TEXT FOR ANALYSIS

------------

A new study challenges the idea that distraction is necessarily a problem for learning. Researchers at Brown University found that if attention was as divided during recall of a motor task as it was during learning the task, people performed as if there were no distractions at either stage.

PROVIDENCE, R.I. [Brown University] — Maybe distraction is not always the enemy of learning. It turns out in surprising Brown University psychology research that inconsistent distraction is the real problem. As long as our attention is as divided when we have to recall a motor skill as it was when we learned it, we’ll do just fine, according to the new study.

Most learned motor tasks — driving, playing sports or music, even walking again after injury — occur with other things going on. Given the messiness of our existence, said lead researcher Joo-Hyun Song, assistant professor of cognitive, linguistic, and psychological sciences, the brain may be able to integrate the division of attention during learning as a cue that allows for better recall when a similar cue is present.

“The underlying assumption people have is that divided attention is bad — if you divide your attention, your performance should get worse,” Song said. “But learning has a later, skill-retrieval part. People haven’t studied what’s the role of divided attention in memory recall later.”

Consistent distraction

Now Song and neuroscientist Patrick Bédard have. Their study, published in the journal Psychological Science, involved two main experiments.

In the first, 48 volunteers manipulated a stylus on a touchpad to virtually reach for targets on a computer screen. The trick to learn was that the computer would bend the virtual world by 45 degrees, so the subjects had to compensate. Meanwhile some volunteers also had to perform another task, which was to count symbols that moved by on the screen as they made their awkward reaches. Other volunteers saw the symbols but were told they could ignore them.

Later the subjects would demonstrate their new reaching skills, some with and some without again having to count symbols.

The subjects were therefore split into five groups based on whether they had to endure the symbol distraction either during learning or during recall and to what degree (high or low). For example, the “none-none” group never dealt with the symbols, the “high-none” group were distracted when learning but not during recall and the “high-high” group had their attention equally divided at both times.

When the researchers looked at how well the subjects in each group recalled the task, they found that the high-high group did as well as the none-none group, while the high-none, low-none and none-high groups all struggled. It was as if those who were denied the same degree of distraction during testing as they experienced during learning suffered a disadvantage.

------------

TASKS TO CARRY OUT
a – Translate this sentence from the article on distraction and learning into Spanish: "Maybe distraction is not always the enemy of learning."
b – Carry on the article about distraction and motor learning, picking up right after its final sentence.

[Saved data entries]

------------

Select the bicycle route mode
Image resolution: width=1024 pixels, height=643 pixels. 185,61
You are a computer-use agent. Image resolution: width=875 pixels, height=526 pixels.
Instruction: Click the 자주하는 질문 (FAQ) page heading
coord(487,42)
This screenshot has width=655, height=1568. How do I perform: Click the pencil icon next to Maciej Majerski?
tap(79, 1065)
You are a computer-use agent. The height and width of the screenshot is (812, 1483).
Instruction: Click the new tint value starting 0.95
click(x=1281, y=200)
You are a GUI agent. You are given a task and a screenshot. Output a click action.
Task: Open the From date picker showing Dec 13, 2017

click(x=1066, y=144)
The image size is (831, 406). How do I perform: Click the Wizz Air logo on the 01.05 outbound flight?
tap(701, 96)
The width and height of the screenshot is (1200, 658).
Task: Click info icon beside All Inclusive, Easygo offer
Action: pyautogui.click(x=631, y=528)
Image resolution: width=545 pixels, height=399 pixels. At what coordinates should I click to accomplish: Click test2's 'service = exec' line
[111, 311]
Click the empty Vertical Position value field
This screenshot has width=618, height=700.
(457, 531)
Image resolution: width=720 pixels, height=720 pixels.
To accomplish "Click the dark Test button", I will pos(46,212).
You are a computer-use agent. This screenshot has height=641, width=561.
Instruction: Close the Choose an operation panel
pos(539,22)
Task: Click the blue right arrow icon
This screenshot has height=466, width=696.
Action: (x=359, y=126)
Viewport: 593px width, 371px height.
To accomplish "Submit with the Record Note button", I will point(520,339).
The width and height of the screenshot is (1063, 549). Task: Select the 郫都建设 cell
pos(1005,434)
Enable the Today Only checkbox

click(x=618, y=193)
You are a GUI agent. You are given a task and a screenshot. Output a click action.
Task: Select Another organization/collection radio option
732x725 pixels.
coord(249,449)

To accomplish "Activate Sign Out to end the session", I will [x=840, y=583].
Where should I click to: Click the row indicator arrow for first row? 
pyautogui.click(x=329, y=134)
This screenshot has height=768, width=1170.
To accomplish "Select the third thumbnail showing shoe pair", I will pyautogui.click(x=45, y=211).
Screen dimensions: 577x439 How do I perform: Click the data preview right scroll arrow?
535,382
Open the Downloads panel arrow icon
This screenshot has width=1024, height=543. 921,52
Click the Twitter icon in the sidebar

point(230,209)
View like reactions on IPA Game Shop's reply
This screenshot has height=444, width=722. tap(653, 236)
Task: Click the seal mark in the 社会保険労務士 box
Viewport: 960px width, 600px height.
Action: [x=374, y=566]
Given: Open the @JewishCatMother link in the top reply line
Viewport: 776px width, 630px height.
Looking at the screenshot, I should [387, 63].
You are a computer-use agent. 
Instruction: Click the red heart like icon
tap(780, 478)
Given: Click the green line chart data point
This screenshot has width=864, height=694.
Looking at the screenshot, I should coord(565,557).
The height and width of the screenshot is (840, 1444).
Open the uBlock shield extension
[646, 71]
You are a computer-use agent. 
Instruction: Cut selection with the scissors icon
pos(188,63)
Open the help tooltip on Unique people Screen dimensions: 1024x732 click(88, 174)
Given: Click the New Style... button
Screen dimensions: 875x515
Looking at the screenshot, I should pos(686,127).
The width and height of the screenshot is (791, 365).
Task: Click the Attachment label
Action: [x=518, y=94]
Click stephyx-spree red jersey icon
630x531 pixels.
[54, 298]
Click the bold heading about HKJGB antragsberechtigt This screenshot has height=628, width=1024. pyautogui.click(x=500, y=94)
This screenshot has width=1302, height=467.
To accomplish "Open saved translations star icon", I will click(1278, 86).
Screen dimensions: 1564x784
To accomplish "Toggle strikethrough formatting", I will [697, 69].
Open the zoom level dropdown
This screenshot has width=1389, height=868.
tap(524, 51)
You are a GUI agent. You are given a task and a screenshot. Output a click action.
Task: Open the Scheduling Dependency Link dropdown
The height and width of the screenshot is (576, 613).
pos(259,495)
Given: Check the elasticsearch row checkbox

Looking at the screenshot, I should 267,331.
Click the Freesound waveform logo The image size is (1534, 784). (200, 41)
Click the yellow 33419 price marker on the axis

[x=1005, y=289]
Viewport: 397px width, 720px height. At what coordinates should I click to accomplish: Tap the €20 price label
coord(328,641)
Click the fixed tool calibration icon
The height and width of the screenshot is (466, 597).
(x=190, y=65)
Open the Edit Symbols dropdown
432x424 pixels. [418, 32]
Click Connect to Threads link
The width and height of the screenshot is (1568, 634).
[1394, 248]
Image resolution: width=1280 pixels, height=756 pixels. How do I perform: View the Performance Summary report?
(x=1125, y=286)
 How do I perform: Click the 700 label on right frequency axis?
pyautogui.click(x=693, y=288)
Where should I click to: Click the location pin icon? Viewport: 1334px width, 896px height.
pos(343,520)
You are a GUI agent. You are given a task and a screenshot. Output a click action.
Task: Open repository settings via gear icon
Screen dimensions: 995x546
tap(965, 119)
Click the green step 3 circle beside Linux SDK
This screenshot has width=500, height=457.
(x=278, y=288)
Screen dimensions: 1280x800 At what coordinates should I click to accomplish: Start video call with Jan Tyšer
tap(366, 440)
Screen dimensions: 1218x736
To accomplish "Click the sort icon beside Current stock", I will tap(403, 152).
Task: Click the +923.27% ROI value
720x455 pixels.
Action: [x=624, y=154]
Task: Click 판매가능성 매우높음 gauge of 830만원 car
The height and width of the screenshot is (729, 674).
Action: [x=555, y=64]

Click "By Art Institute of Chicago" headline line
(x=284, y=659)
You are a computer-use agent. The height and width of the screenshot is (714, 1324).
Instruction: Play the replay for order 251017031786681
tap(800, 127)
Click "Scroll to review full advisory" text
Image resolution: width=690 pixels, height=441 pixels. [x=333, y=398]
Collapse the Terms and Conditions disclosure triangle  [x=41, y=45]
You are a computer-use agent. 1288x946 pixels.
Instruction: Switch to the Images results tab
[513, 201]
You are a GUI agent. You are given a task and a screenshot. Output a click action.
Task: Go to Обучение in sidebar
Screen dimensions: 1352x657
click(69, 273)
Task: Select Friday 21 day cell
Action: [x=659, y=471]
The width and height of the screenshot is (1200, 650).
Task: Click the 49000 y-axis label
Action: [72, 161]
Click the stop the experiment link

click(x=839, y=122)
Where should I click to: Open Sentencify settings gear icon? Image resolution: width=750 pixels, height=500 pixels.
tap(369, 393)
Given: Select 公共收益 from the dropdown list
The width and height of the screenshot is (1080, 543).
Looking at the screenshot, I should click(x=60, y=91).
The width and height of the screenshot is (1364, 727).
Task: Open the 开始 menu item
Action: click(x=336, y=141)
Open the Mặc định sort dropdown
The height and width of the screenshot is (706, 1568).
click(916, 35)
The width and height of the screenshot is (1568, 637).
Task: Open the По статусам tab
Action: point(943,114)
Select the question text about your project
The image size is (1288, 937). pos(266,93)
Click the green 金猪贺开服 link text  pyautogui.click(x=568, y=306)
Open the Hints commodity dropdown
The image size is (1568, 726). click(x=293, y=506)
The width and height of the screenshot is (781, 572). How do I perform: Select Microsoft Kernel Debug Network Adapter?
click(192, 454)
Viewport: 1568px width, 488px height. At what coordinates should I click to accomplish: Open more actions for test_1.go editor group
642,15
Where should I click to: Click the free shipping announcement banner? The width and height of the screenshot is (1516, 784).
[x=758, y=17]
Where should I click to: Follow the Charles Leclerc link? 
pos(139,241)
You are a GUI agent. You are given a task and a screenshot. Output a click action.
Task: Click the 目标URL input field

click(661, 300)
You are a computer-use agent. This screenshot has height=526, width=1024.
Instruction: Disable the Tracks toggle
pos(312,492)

------------

ANSWERS BELOW
a – Quizás la distracción no siempre sea la enemiga del aprendizaje.

b –
A second surprise

A second experiment showed that the distraction at recall didn’t have to be the same kind as the distraction during learning. Song and Bédard put another 50 subjects through a similar set of experiments, but this time the distraction during recall for some volunteers was shapes, for others it was shapes of differing brightness, and for still others it was sounds.

In the end it didn’t seem to matter what the distraction was during recall as long as subjects had had a distraction during learning. Everybody who had been distracted in both learning and recall performed better than those who were distracted while learning but undistracted during recall.

Notably, the effect Song measured didn’t depend on keeping the external context, for instance the ambient surroundings, consistent. There just had to be the same degree of distraction at both times. In this regard, the study is not merely recapitulating the well-accepted observation that people can remember better when they are in the same context as before. If anything, she said, it suggests that divided attention is more powerful than external context in prompting the kind of recall measured.

Can learning improve?

Song is continuing to study the affects of attention on learning. In her lab she’s varying the timing of the distraction, for example.

Another task is to figure out what might be going on in the brain to allow divided attention to be a boost for recall, rather than a hindrance for learning.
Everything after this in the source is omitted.